Search code examples
apache-kafkabroker

Appropriate settings to register broker/port information for Kafka Cluster


I read the following from confluence wiki for kafka and I am quoting it below:

Why do I see error "Should not set log end offset on partition" in the broker log?

Typically, you will see errors like the following.

kafka.common.KafkaException: Should not set log end offset on partition [test,22]'s local replica 4 ERROR [ReplicaFetcherThread-0-6], Error for partition [test,22] to broker 6:class kafka.common.UnknownException(kafka.server.ReplicaFetcherThread)

A common problem is that more than one broker registered the same host/port in Zookeeper. As a result, the replica fetcher is confused when fetching data from the leader. To verify that, you can use a Zookeeper client shell to list the registration info of each broker. The Zookeeper path and the format of the broker registration is described in Kafka data structures in Zookeeper. You want to make sure that all the registered brokers have unique host/port.

According to the official documentation, if I do PLAINTEXT://:9092 then all interfaces will register using 9092 port. 0.0.0.0 means default interface will register using 9092 port.

If this is true, then I don't see how 0.0.0.0:9092 broker registration can never confuse zookeeper? I think if I don't explicitly specify the hostname or ipaddr with portname, Zookeeper will always get confuse since all brokers will register with same interface and port number. I have confirmed that using Zookeeper-shell.bat and running command get /broker/ids/{id} command.

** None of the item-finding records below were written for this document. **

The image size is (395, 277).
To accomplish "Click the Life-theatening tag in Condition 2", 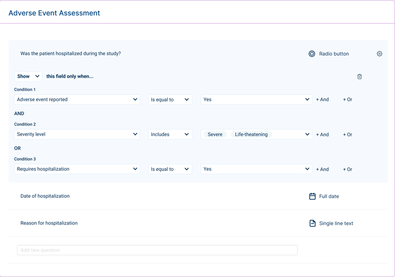I will 251,134.
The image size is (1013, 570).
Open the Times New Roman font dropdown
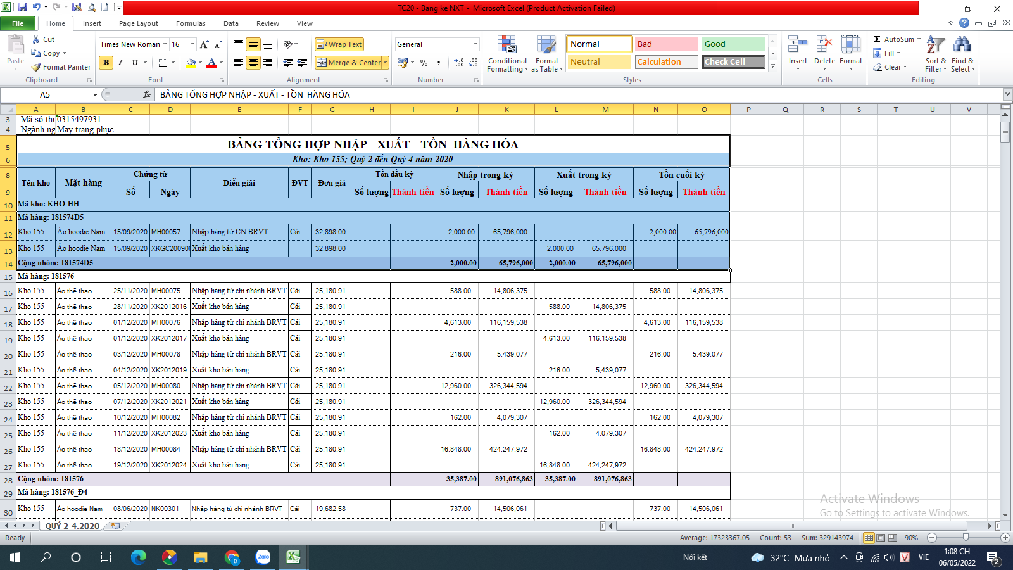click(165, 44)
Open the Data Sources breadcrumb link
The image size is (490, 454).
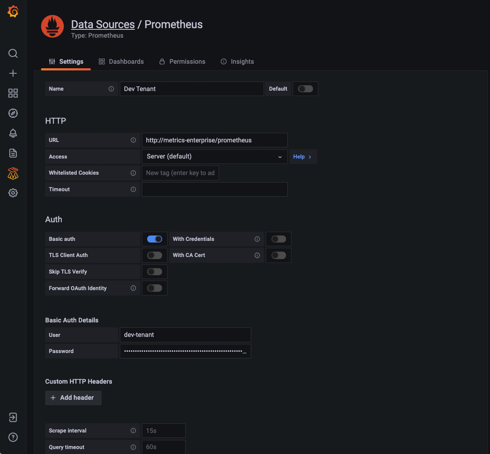pos(102,24)
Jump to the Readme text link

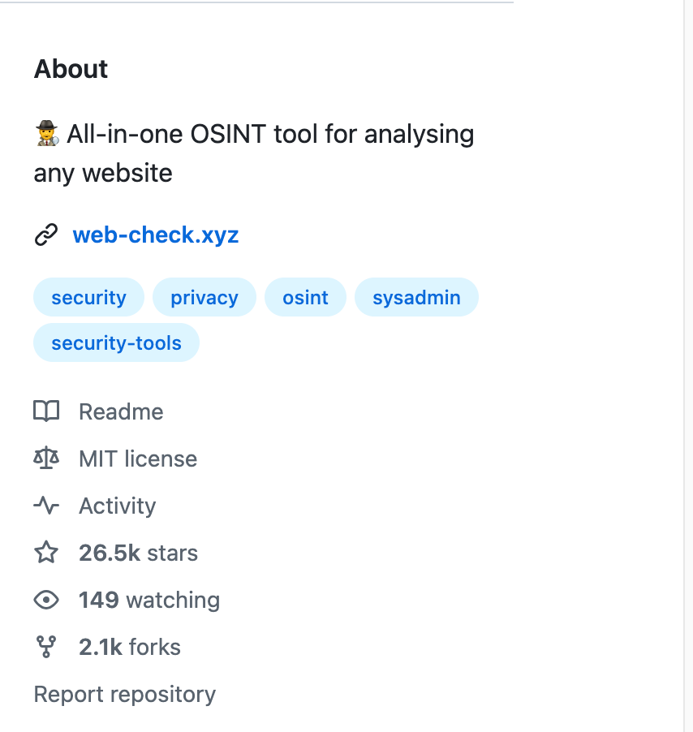(x=121, y=411)
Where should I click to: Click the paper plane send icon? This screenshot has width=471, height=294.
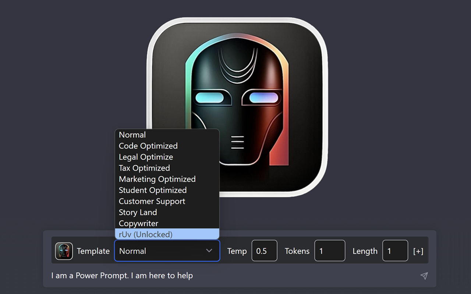click(x=424, y=275)
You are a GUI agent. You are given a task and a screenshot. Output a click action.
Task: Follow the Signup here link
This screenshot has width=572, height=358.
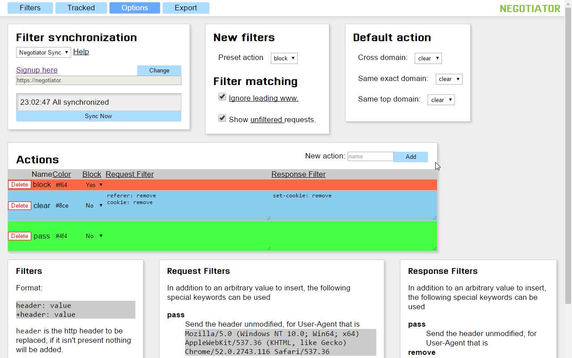pyautogui.click(x=37, y=70)
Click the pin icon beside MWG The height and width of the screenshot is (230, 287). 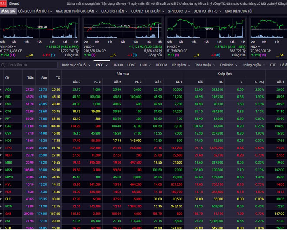point(1,177)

The following is from Zookeeper Client Shell enquiry on /brokers/ids

get /brokers/ids/1
{"listener_security_protocol_map":{"PLAINTEXT":"PLAINTEXT"},"endpoints":["PLAINTEXT://0.0.0.0:9092"],"jmx_port":-1,"host":"0.0.0.0","timestamp":"1500646657734","port":9092,"version":4}
cZxid = 0xe0000000f
ctime = Fri Jul 21 14:17:37 UTC 2017
mZxid = 0xe0000000f
mtime = Fri Jul 21 14:17:37 UTC 2017
pZxid = 0xe0000000f
cversion = 0
dataVersion = 0
aclVersion = 0
ephemeralOwner = 0x15d6582c70b0001
dataLength = 184
numChildren = 0
get /brokers/ids/2
{"listener_security_protocol_map":{"PLAINTEXT":"PLAINTEXT"},"endpoints":["PLAINTEXT://0.0.0.0:9092"],"jmx_port":-1,"host":"0.0.0.0","timestamp":"1500646657006","port":9092,"version":4}
cZxid = 0xe0000000b
ctime = Fri Jul 21 14:17:37 UTC 2017
mZxid = 0xe0000000b
mtime = Fri Jul 21 14:17:37 UTC 2017
pZxid = 0xe0000000b
cversion = 0
dataVersion = 0
aclVersion = 0
ephemeralOwner = 0x15d6582c70b0000
dataLength = 184
numChildren = 0
get /brokers/ids/3
{"listener_security_protocol_map":{"PLAINTEXT":"PLAINTEXT"},"endpoints":["PLAINTEXT://0.0.0.0:9092"],"jmx_port":-1,"host":"0.0.0.0","timestamp":"1500646656895","port":9092,"version":4}
cZxid = 0xe00000008
ctime = Fri Jul 21 14:17:36 UTC 2017
mZxid = 0xe00000008
mtime = Fri Jul 21 14:17:36 UTC 2017
pZxid = 0xe00000008
cversion = 0
dataVersion = 0
aclVersion = 0
ephemeralOwner = 0x35d6582c7800000
dataLength = 184
numChildren = 0

Has anyone got a better idea?


Solution

  • In kafka server.properties , there are two property keys:

    listeners

    The address the socket server listens on. It will get the value returned from java.net.InetAddress.getCanonicalHostName() if not configured.
    FORMAT:
    listeners = listener_name://host_name:port
    EXAMPLE:
    listeners = PLAINTEXT://your.host.name:9092

    advertised.listeners

    Hostname and port the broker will advertise to producers and consumers. If not set, it uses the value for "listeners" if configured. Otherwise, it will use the value returned from java.net.InetAddress.getCanonicalHostName().

    OK. Pay attention to the details for advertised.listeners. if you don't configure this property, it will use the listeners default. when you set listeners to 0.0.0.0:9092, It will listen all net interface of your Kafka server. But if the advertised.listeners also set to 0.0.0.0, then others will not know how to connect to your Kafka server, Consumer, Producer and Zookeeper. all of these will fail to find where is your Kafka server.

    So in a word, The advertised.listeners should be set your public net ip which other machine in Internet can connnect to your server with this ip.